BEDMINSTER TWP. Mendham High School friends Seth Kimmel and Mark Brown took some interesting photos of their school last week, from several thousand feet in the air as the pair, owners of brand new pilot’s licenses, flew overhead.
“It was a beautiful day, and the school looked very nice,” said Kimmel, 17, of Chester. “It was a very cool experience to take our inaugural flight over the school we go to.”
Friends since their fifth-grade days playing on the same soccer team, Kimmel and Brown, 18, of Mendham, have always shared a passion for flight and still remember the days they played games at fields near airports and would discuss the planes flying by during the game.
According to the General Aviation Manufacturers Association, there are 180,200 private pilot certificates held in the United States. Of those, 3,400 were issued to people between the ages of 16 to 19.
Not all of those who get certificates go on to earn their private licenses, but most who do wait until they are 18 years old. People can obtain a certificate to fly solo at 16 and can earn a license as early as 17. Kimmel is one of a few hundred in the nation to achieve that rare feat.
“When I started out, I saw all these older kids getting their license and thought that was years away, but here we are,” Kimmel said. “I feel like part of an accomplished community.”
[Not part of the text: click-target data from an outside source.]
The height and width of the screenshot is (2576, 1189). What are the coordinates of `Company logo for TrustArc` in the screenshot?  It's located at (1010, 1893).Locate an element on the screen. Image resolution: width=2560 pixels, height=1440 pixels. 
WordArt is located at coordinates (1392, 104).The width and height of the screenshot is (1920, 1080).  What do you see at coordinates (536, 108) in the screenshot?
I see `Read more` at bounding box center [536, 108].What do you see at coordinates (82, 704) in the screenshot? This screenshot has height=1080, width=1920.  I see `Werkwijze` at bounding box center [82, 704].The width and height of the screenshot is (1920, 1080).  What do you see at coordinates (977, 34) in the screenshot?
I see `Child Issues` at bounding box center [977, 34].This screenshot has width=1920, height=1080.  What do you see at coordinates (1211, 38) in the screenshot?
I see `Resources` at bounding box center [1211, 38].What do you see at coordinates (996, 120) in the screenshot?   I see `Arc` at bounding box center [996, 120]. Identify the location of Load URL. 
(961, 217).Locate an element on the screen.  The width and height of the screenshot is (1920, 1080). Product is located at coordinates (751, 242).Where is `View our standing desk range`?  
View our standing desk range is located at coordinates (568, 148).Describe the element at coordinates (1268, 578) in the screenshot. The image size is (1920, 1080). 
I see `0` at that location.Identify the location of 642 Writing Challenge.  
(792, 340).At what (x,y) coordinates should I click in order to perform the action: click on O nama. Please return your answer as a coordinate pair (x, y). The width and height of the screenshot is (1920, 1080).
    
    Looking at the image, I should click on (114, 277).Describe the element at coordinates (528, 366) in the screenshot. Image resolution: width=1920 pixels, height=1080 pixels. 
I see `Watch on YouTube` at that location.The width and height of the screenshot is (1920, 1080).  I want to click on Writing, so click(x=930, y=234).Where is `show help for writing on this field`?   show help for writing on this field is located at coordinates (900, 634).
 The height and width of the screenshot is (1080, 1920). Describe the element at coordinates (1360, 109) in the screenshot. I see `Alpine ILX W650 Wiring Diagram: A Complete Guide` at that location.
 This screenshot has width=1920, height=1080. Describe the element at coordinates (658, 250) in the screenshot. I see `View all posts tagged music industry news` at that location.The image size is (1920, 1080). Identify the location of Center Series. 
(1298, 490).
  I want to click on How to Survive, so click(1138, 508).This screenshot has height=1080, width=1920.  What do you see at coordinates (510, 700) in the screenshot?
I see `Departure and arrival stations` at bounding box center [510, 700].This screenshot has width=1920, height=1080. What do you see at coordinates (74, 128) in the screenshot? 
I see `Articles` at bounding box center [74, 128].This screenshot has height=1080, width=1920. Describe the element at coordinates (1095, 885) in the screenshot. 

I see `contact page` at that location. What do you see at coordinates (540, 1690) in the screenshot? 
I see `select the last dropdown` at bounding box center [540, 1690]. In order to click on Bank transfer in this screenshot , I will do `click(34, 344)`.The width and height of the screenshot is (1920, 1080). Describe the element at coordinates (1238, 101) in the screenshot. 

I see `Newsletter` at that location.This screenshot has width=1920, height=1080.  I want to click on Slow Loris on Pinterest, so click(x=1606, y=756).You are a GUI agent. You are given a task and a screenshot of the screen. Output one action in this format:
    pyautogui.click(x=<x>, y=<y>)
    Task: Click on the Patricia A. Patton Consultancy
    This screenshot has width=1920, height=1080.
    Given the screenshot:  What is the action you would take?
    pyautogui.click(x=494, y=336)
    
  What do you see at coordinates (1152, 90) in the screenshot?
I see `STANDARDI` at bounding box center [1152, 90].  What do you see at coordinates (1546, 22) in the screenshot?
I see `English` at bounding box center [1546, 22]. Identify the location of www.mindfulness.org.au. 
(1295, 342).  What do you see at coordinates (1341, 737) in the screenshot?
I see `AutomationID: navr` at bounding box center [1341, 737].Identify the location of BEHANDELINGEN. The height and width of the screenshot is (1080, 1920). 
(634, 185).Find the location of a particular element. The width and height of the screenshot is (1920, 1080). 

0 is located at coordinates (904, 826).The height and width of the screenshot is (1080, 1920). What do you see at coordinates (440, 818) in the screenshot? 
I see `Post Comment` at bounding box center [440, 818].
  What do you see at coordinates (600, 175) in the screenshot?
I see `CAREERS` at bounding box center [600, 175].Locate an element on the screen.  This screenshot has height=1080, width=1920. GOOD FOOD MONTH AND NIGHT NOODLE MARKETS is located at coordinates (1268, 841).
Kimmel grew up inspired by his grandfather’s stories of his time as a World War II aviator.
“I’ve been interested in aviation ever since, and a few years ago I found out a fair amount of young people are flying,” Kimmel said. “I talked it over with my parents, my grandfather, and decided to learn.”
After looking at a few local flight programs, Kimmel decided Somerset Airport’s flight school was the best fit for him, due to its instructors and “homey feel.”
Similarly, both of Brown’s parents were Navy pilots.
“So those dinner conversations were always in my mind,” Brown said.
Once Kimmel began talking to Brown about his flying lessons, Brown began taking the same introductory flying courses at Somerset Airport.
“Junior year is when I really started making progress on getting my license,” Brown said.
Despite college applications, school and sports, the pair made time for flight school.
“Both of these kids are also students, they play sports and have jobs, but they still showed up every week to get their license,” said Margo Kay, primary flight instructor for Kimmel and Brown. “They’re very accomplished and are a credit to the aviation community.”
The pair took their first solo flights during the summer of 2013, which Brown said wasn’t as terrifying as one might think.
“Once you take off, the nerves go away,” Brown said.
Kimmel said by the time they were allowed to fly solo, they knew they were prepared.
“We like to say the takeoffs are optional, but landings are mandatory,” Kay said.
To obtain a private pilot’s license, one must achieve a passing score of 70 percent on an FAA written exam and log a minimum of 40 hours in the air, including 10 hours of cross-country flying (more than 150 miles), among other requirements.
“A private license is a license to learn, to start your aviation career,” Kay said.
At Somerset Airport, Kimmel and Brown flew in “Cherokee” planes, each logging about 100 hours in the past two years. Kimmel earned his private license Oct. 28, and Brown followed on Nov. 9.
“I didn’t have a goal of getting my license when I started, I just wanted to fly. But those 40 hours of flight time flew by,” Brown said. “It’s the greatest accomplishment — this little piece of paper, this culmination of everything – that says you’re allowed to fly.”
Now that they’ve obtained their licenses, Kimmel and Brown are turning their focus back to school — both want to be aerospace engineers — and keeping flying as a hobby.
“Even if I don’t get in a plane for a while, they say it’s like riding a bike,” Brown said. “It’s hard to forget how to fly.”
Kimmel said getting his license has prepared him for his planned career.
“I’ve learned more from flying than we ever could have from a textbook,” Kimmel said. “And it’s not like going to flight school was ever a hassle, you’re up in the air flying.”
Brown hopes to enter a service academy after high school to fly, likely the Air Force because they have the most flying positions.
Kimmel said he’d love to fly in the service, but his eyes are not good enough, so he’s looking for the strongest possible aerospace engineer program.
“We just took an interest of ours and found a practical way to do something with it,” Kimmel said. “Almost anyone can do it if you give the right commitment and put in the right amount of time. It’s something worth trying because it’s so rewarding. Exploring new airports, flying different planes, meeting cool people. There are so many great aspects of it. If you want to go for it, just go for it. ”
Kay says obtaining a private pilot’s license typically takes one to two years depending on how frequently one takes classes; from start to finish, the process costs about $8,000 to $10,000.
“It saves a lot of time and money to do your homework outside of the course,” Brown said. “And if you can, do it with a friend.”
“If you’re looking at the sky,” Kay said. “It’s time to fly.”